_Task item_
Retype each record shown below, leaving every character as it is.

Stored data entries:
=== Section Start ===
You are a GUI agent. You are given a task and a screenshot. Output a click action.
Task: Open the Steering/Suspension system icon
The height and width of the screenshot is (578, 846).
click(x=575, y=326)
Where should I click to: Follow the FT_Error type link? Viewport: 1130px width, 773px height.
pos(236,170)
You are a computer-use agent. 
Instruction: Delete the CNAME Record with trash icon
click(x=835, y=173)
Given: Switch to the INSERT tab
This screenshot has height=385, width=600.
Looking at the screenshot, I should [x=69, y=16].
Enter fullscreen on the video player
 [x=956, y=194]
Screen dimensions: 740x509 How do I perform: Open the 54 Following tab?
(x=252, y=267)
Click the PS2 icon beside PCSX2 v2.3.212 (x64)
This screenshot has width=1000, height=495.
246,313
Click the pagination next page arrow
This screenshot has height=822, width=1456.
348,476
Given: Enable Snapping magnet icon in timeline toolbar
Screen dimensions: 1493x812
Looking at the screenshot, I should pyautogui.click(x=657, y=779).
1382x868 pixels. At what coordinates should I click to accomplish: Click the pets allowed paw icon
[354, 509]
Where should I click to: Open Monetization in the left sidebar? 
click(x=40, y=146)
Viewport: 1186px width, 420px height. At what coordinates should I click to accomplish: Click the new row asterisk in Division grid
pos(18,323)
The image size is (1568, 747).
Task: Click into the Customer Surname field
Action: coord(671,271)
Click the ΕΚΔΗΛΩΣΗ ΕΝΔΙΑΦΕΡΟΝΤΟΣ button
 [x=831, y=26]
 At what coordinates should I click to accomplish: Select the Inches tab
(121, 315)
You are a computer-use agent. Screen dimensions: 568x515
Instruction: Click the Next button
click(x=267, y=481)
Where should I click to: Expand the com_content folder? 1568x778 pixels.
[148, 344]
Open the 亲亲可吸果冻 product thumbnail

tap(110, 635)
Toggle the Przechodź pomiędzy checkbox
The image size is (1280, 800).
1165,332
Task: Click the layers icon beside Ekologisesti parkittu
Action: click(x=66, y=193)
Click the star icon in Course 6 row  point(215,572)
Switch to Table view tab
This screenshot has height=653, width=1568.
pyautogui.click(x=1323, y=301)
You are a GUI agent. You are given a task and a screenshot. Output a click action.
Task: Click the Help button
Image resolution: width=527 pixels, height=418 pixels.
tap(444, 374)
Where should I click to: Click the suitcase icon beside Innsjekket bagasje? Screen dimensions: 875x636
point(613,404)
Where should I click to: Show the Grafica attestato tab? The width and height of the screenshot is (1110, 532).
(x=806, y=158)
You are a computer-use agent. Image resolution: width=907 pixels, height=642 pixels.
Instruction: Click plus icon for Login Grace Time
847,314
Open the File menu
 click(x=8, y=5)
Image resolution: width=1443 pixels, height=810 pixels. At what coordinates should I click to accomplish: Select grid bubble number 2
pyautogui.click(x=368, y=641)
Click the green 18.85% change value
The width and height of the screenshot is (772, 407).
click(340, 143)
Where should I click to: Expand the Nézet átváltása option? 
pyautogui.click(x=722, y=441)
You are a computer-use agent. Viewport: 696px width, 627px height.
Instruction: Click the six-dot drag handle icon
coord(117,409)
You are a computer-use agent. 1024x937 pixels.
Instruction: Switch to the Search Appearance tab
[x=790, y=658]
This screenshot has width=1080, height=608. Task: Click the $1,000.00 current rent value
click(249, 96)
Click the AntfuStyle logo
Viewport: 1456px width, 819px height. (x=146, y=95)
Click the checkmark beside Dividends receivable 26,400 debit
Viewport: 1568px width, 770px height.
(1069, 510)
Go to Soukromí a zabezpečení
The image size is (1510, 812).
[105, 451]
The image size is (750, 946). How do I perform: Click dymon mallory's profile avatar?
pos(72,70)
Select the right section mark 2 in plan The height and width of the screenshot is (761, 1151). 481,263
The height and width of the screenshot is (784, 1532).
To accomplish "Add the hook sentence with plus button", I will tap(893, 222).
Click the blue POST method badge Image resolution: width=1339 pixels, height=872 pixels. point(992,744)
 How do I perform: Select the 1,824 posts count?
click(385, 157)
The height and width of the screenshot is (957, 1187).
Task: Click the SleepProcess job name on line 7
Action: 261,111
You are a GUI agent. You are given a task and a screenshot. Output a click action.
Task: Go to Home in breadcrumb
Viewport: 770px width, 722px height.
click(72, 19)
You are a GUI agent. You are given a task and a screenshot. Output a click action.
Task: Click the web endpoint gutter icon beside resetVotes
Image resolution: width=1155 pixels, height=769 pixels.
=== Section End ===
_Expected answer_
You are a GUI agent. You are given a task and a screenshot. Output a click action.
Task: Open the Steering/Suspension system icon
The height and width of the screenshot is (578, 846).
click(x=575, y=326)
Where should I click to: Follow the FT_Error type link? Viewport: 1130px width, 773px height.
pos(236,170)
You are a computer-use agent. 
Instruction: Delete the CNAME Record with trash icon
click(x=835, y=173)
Given: Switch to the INSERT tab
This screenshot has height=385, width=600.
Looking at the screenshot, I should [x=69, y=16].
Enter fullscreen on the video player
 [x=956, y=194]
Screen dimensions: 740x509 How do I perform: Open the 54 Following tab?
(x=252, y=267)
Click the PS2 icon beside PCSX2 v2.3.212 (x64)
This screenshot has width=1000, height=495.
246,313
Click the pagination next page arrow
This screenshot has height=822, width=1456.
348,476
Given: Enable Snapping magnet icon in timeline toolbar
Screen dimensions: 1493x812
Looking at the screenshot, I should pyautogui.click(x=657, y=779).
1382x868 pixels. At what coordinates should I click to accomplish: Click the pets allowed paw icon
[354, 509]
Where should I click to: Open Monetization in the left sidebar? 
click(x=40, y=146)
Viewport: 1186px width, 420px height. At what coordinates should I click to accomplish: Click the new row asterisk in Division grid
pos(18,323)
The image size is (1568, 747).
Task: Click into the Customer Surname field
Action: coord(671,271)
Click the ΕΚΔΗΛΩΣΗ ΕΝΔΙΑΦΕΡΟΝΤΟΣ button
 [x=831, y=26]
 At what coordinates should I click to accomplish: Select the Inches tab
(121, 315)
You are a computer-use agent. Screen dimensions: 568x515
Instruction: Click the Next button
click(x=267, y=481)
Where should I click to: Expand the com_content folder? 1568x778 pixels.
[148, 344]
Open the 亲亲可吸果冻 product thumbnail

tap(110, 635)
Toggle the Przechodź pomiędzy checkbox
The image size is (1280, 800).
1165,332
Task: Click the layers icon beside Ekologisesti parkittu
Action: click(x=66, y=193)
Click the star icon in Course 6 row  point(215,572)
Switch to Table view tab
This screenshot has height=653, width=1568.
pyautogui.click(x=1323, y=301)
You are a GUI agent. You are given a task and a screenshot. Output a click action.
Task: Click the Help button
Image resolution: width=527 pixels, height=418 pixels.
tap(444, 374)
Where should I click to: Click the suitcase icon beside Innsjekket bagasje? Screen dimensions: 875x636
point(613,404)
Where should I click to: Show the Grafica attestato tab? The width and height of the screenshot is (1110, 532).
(x=806, y=158)
You are a computer-use agent. Image resolution: width=907 pixels, height=642 pixels.
Instruction: Click plus icon for Login Grace Time
847,314
Open the File menu
 click(x=8, y=5)
Image resolution: width=1443 pixels, height=810 pixels. At what coordinates should I click to accomplish: Select grid bubble number 2
pyautogui.click(x=368, y=641)
Click the green 18.85% change value
The width and height of the screenshot is (772, 407).
click(340, 143)
Where should I click to: Expand the Nézet átváltása option? 
pyautogui.click(x=722, y=441)
You are a computer-use agent. Viewport: 696px width, 627px height.
Instruction: Click the six-dot drag handle icon
coord(117,409)
You are a computer-use agent. 1024x937 pixels.
Instruction: Switch to the Search Appearance tab
[x=790, y=658]
This screenshot has width=1080, height=608. Task: Click the $1,000.00 current rent value
click(249, 96)
Click the AntfuStyle logo
Viewport: 1456px width, 819px height. (x=146, y=95)
Click the checkmark beside Dividends receivable 26,400 debit
Viewport: 1568px width, 770px height.
(1069, 510)
Go to Soukromí a zabezpečení
The image size is (1510, 812).
[105, 451]
The image size is (750, 946). How do I perform: Click dymon mallory's profile avatar?
pos(72,70)
Select the right section mark 2 in plan The height and width of the screenshot is (761, 1151). 481,263
The height and width of the screenshot is (784, 1532).
To accomplish "Add the hook sentence with plus button", I will tap(893, 222).
Click the blue POST method badge Image resolution: width=1339 pixels, height=872 pixels. point(992,744)
 How do I perform: Select the 1,824 posts count?
click(385, 157)
The height and width of the screenshot is (957, 1187).
Task: Click the SleepProcess job name on line 7
Action: 261,111
You are a GUI agent. You are given a task and a screenshot. Output a click action.
Task: Go to Home in breadcrumb
Viewport: 770px width, 722px height.
click(72, 19)
You are a GUI agent. You are given a task and a screenshot. Output a click action.
Task: Click the web endpoint gutter icon beside resetVotes
Image resolution: width=1155 pixels, height=769 pixels.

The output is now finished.